_What is required_. State the number of lines in the entries below where the string "each" occurs, and omit everything else.

_Input for this task_.
________________

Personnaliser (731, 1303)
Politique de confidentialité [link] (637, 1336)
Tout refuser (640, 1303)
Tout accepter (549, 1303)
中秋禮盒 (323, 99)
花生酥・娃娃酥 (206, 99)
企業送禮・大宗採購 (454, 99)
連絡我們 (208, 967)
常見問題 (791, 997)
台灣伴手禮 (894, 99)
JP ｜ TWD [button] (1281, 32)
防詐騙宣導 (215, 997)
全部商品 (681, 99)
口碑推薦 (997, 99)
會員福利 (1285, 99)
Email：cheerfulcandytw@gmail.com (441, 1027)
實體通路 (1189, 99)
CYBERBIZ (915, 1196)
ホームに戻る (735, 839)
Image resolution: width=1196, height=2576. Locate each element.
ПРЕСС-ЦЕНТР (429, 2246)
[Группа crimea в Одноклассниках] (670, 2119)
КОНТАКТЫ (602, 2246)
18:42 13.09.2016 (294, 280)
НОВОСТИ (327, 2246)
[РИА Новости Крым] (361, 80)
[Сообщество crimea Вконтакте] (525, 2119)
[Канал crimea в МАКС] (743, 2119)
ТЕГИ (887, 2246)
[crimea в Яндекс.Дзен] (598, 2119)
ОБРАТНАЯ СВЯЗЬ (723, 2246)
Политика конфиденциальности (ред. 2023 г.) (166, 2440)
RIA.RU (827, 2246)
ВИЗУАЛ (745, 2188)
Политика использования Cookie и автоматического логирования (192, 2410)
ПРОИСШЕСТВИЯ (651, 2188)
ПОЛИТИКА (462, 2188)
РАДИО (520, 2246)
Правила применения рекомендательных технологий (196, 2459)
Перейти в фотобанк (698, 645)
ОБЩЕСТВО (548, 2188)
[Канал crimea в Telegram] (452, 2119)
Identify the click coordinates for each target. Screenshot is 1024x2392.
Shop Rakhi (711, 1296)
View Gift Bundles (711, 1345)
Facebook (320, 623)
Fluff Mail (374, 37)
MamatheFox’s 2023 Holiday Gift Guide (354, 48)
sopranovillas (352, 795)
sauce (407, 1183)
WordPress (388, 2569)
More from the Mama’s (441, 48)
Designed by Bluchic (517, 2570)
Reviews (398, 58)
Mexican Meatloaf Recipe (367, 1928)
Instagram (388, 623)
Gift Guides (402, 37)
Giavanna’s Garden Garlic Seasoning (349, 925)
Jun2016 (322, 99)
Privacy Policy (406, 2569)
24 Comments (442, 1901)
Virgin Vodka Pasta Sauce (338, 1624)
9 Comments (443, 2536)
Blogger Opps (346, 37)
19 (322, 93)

________________

_Exercise response_. 2